Samiyah Munu, one of the class representatives, knew the votes for speaker were taking place, and although she thinks it’s important to learn about Congress, it seems “far away.” She’s more concerned about homelessness, wages, and gun violence than battles for the speakership or committee assignments. And she’s not all that hopeful Congress will solve those issues. It feels like those issues “don’t get talked about” by lawmakers, she says, “even with us living in the city of Congress.”

Nationally, civics educators are detecting that students respond well to hands-on opportunities to make a difference in their communities. Cue the growth of action civics, which calls on students to identify problems in their own sphere of experience and then hear different points of view and learn to navigate conflict with their peers, educators say. 

Whether learning how a bill becomes a law or working to address bullying, action civics is “about the nuts and bolts of how students study different things and learn to improve their communities,” says Khin Mai Aung, New York executive director of civics education organization Generation Citizen.

Individual teachers, like Ms. Warren at Dunbar, have been trying to break down the wall between classroom and community for decades.

Why civics matters

Mikva Challenge is one of many organizations supporting teachers in D.C. and around the country as they implement hands-on curriculums. Ms. Warren works with Mikva’s curriculum and has shepherded students through the organization’s “soapbox challenge,” an event where students present speeches about an issue in their community to a panel of stakeholders, often including a D.C. council member. In the classroom, students choose one of the issues to pursue with an experiential civics project.

This is key, says Robyn Lingo, chief of strategy and impact at Mikva. To become engaged adult citizens, “young people need chances to practice civic skills in schools now.”

And civics education – including teaching students about government processes, activism, and developing youth governance structures within schools – has quantifiable effects. Some 90% of 300 eligible Mikva alumni voted in the 2020 presidential election – 30% higher than the national average – and 77% volunteer in their communities, says Ms. Lingo.

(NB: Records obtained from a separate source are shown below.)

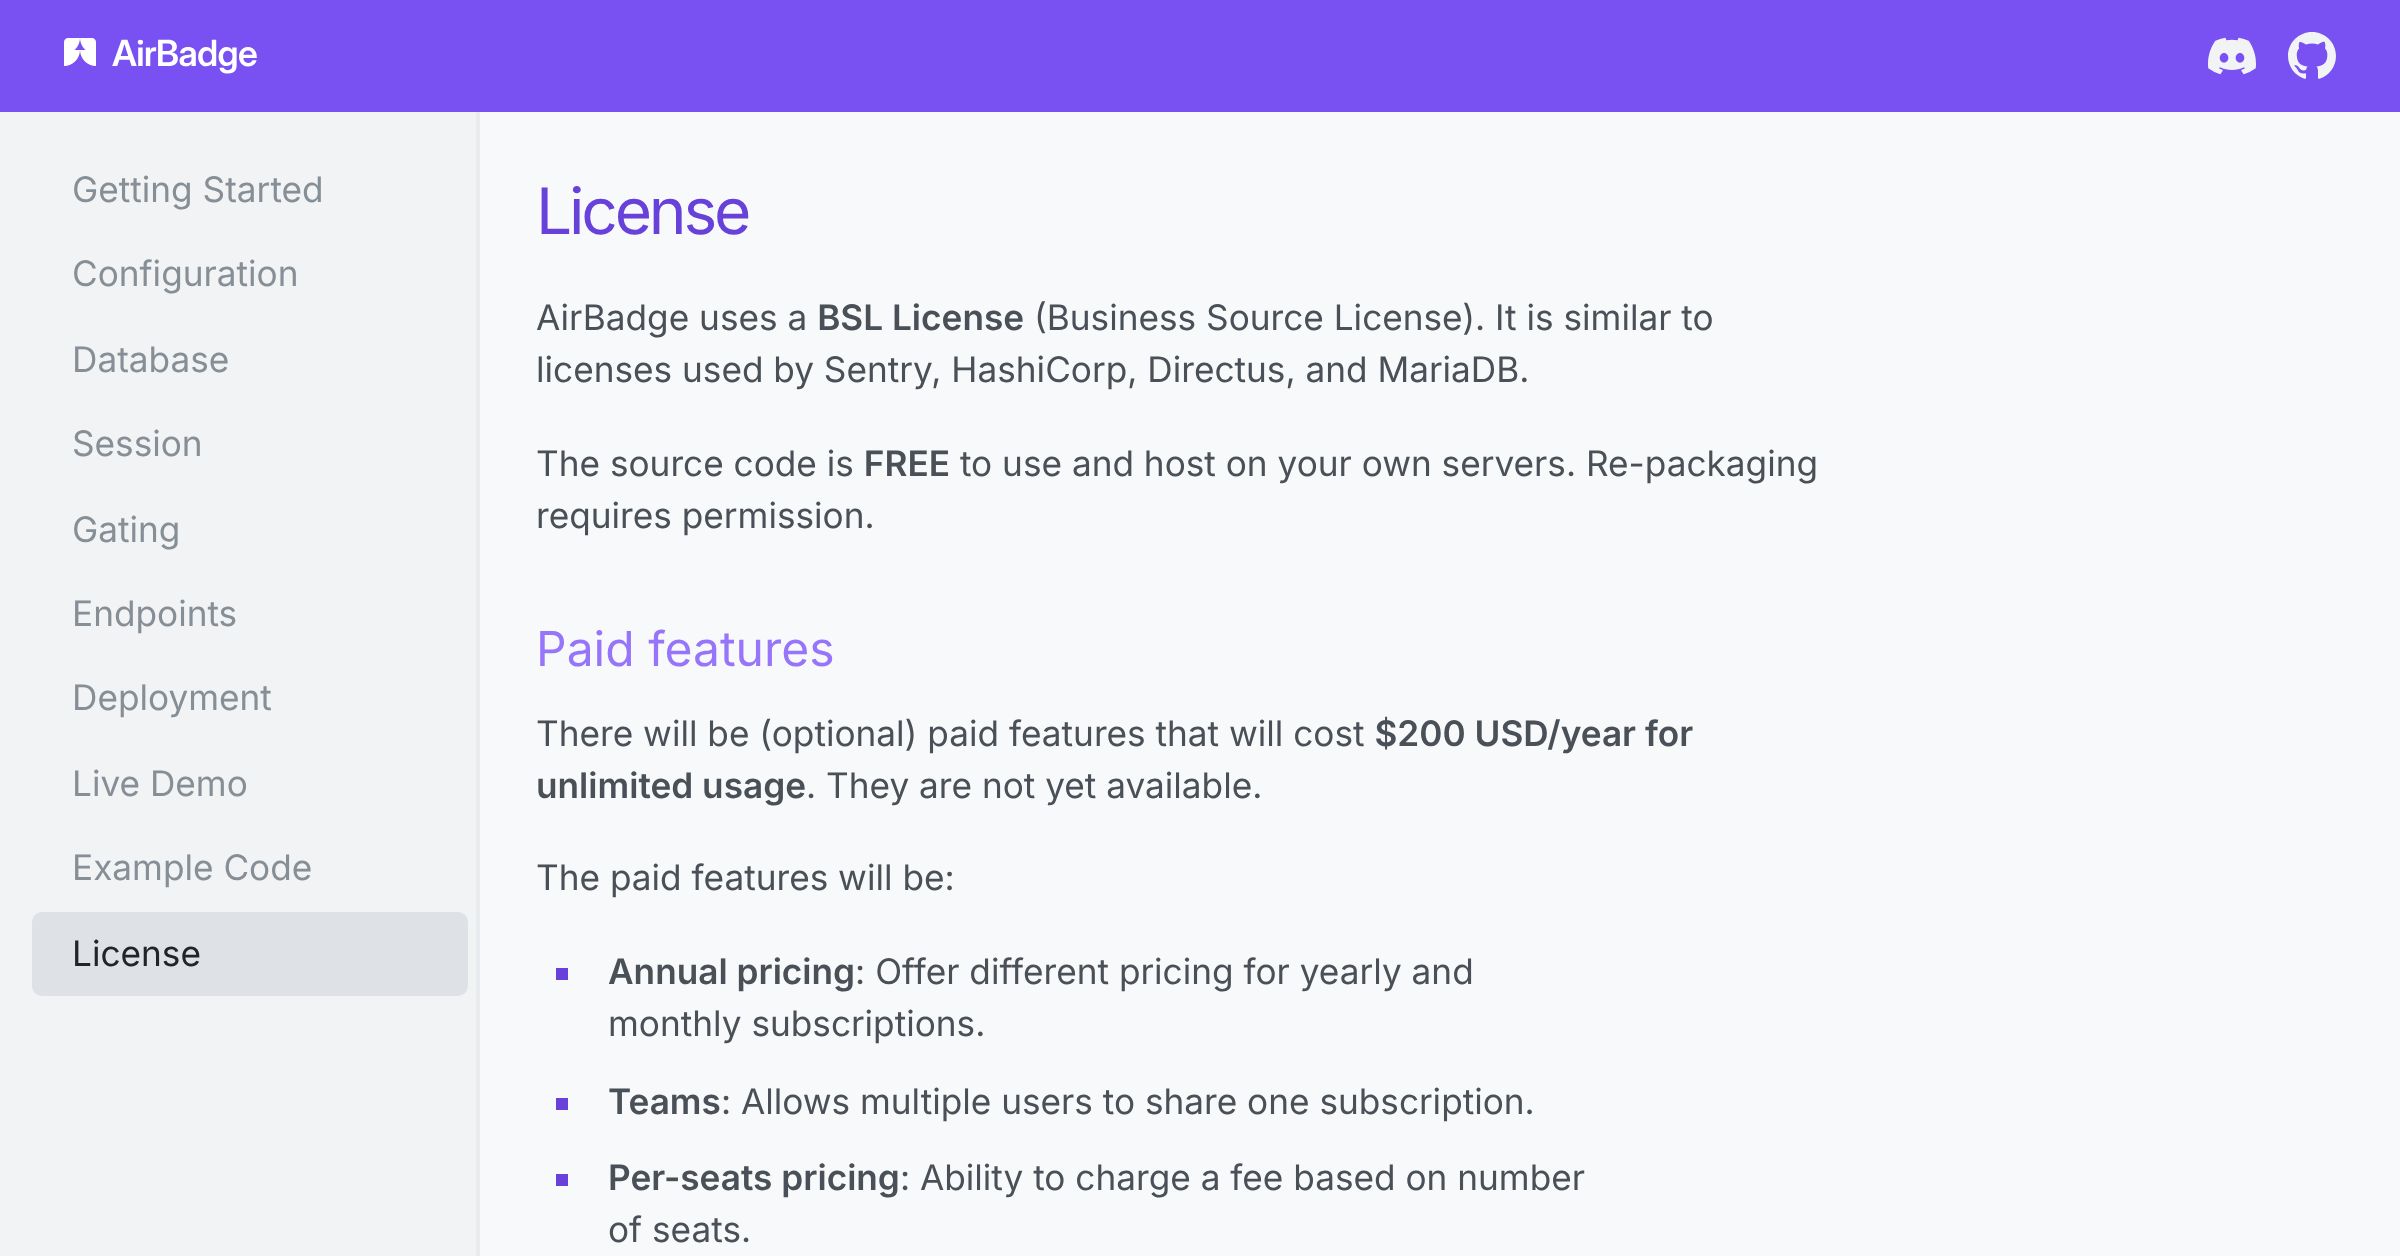Click the License page heading
Image resolution: width=2400 pixels, height=1256 pixels.
pos(642,212)
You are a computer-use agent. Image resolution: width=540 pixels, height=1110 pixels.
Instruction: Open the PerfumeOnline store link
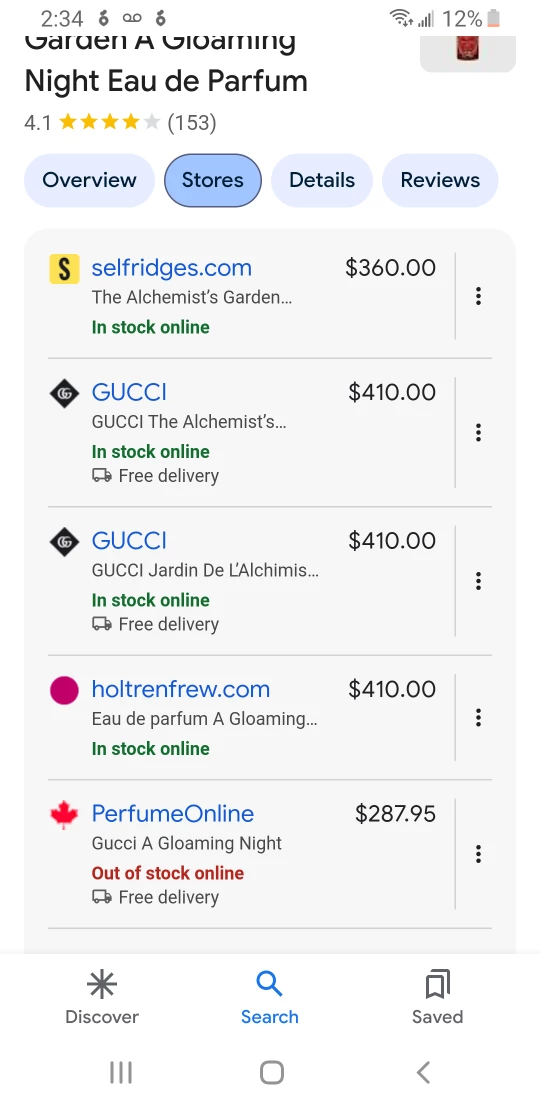tap(173, 813)
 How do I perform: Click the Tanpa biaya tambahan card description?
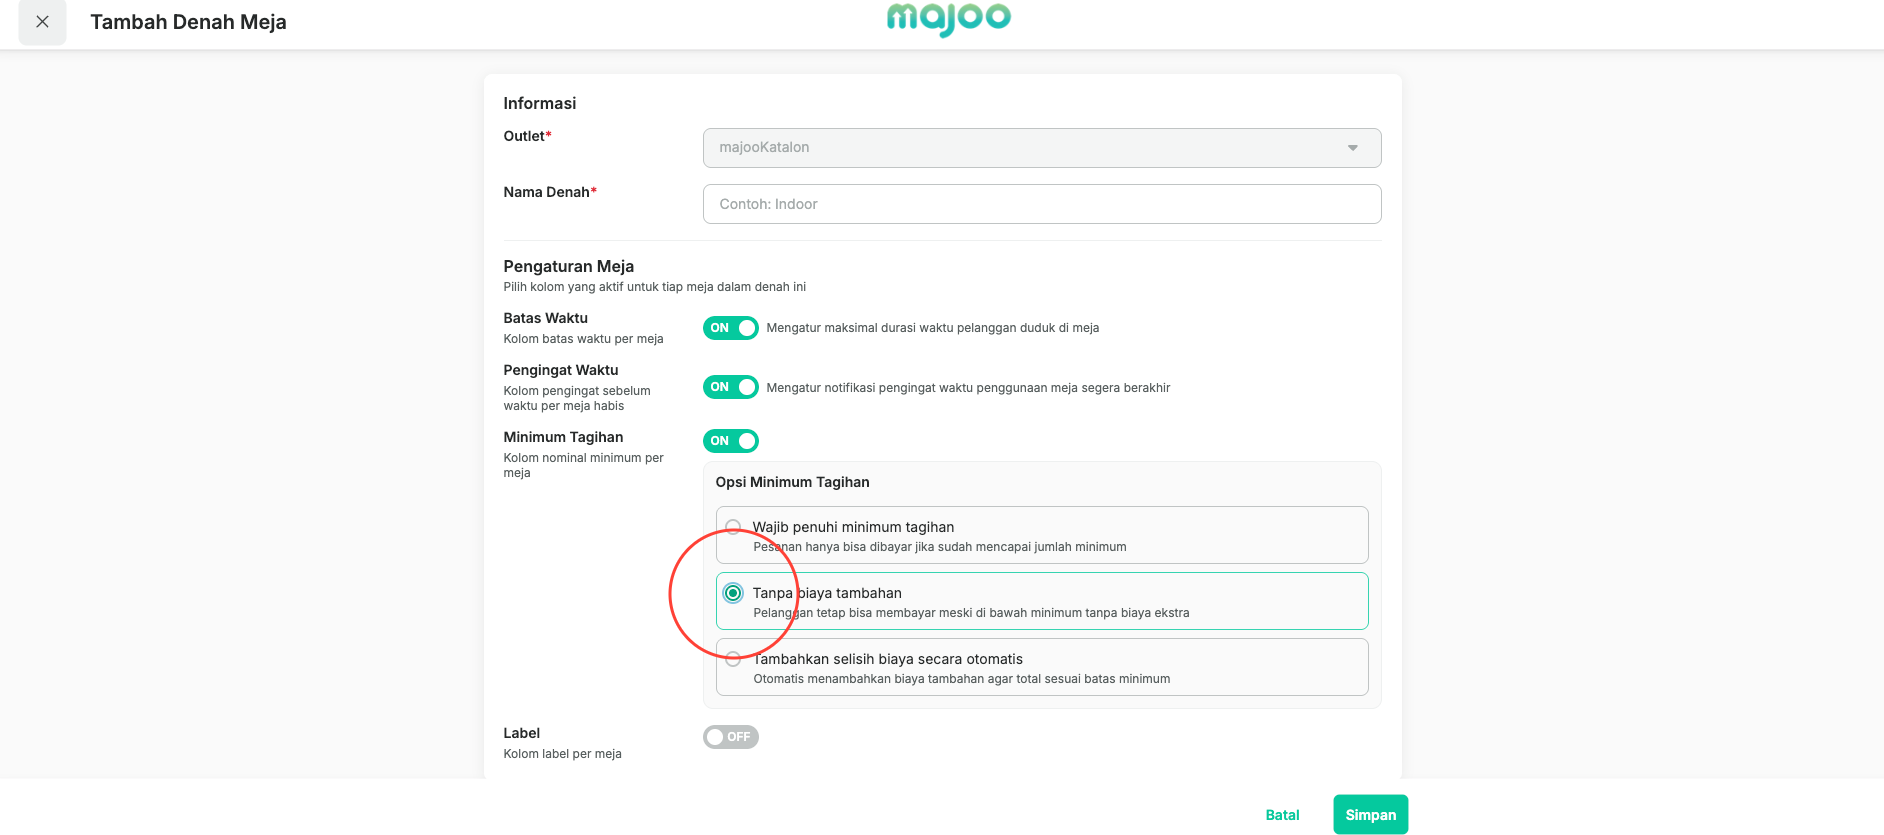point(971,613)
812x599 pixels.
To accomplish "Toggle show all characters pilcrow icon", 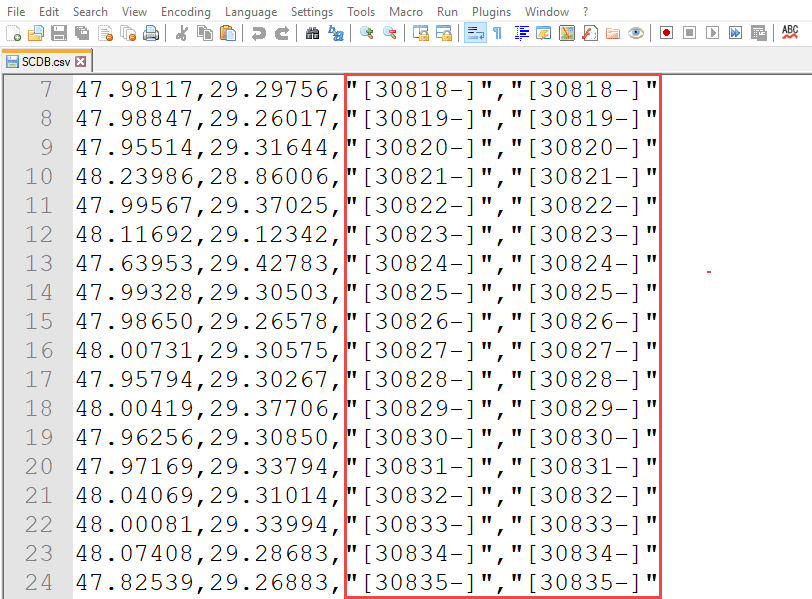I will 497,33.
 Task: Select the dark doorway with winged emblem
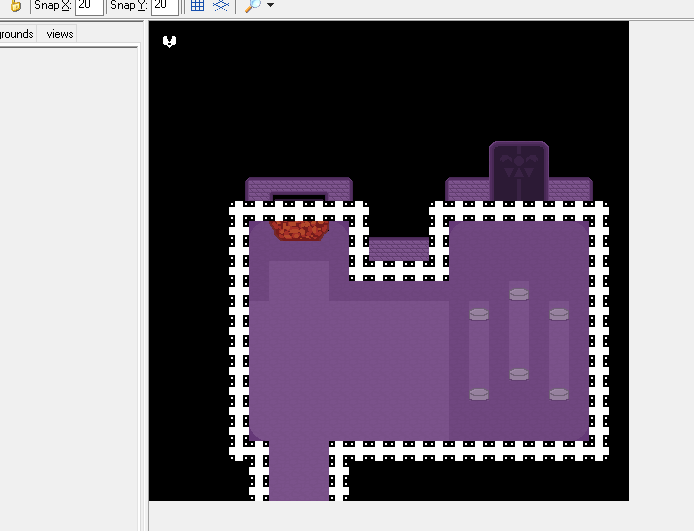(519, 171)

Ms. Warren’s action civics approach is, in a sense, extracurricular: D.C.’s social studies standards, which haven’t changed in 16 years, do not require an action civics project. But Ms. Warren was among the educators shaping a draft of new standards released in December for public comment.

In doing so, the nation’s capital is joining a number of states updating their own social studies standards. A common challenge discussed by educators examining curriculum is how to “include wide perspectives without compromising rigor,” says Noorya Hayat, a senior researcher at Tufts’ Center for Information & Research on Civic Learning and Engagement.

And one thing that’s key for all teachers, regardless of location, is the distinction between historical facts like slavery that Ms. Hayat says should not be presented as debatable – and open topics, like forgiving student debt, which would be presented as open for debate.

There are many resources for civics teachers, but access comes down to funding, says Ms. Hayat – pointing to the lopsided federal spending ratio of about $50 a year per student for STEM education to just 5 cents on civics education.

Ms. Warren’s students, though, have no shortage of opportunities to practice civics skills.

Her classroom – full of photos of students participating in mock trials, quotes from activists and writers, and a “Wake me when I’m free” Tupac poster – is a visual of the push to bridge the gap between what she calls “just good pedagogy” (textbook and lecture) and “trying to get students to take some type of action.” 

Her teaching revolves around showing students glimpses of the government up close (like the trip to the Capitol) and civic action they can take (like writing letters to the editor, bringing concerns and ideas to the principal, holding voter registration events, or organizing mental health support).

“I’m just trying to prepare my kids,” says Ms. Warren, so that “when they graduate and walk out of this building for the last time, they will actually be prepared to be productive citizens.”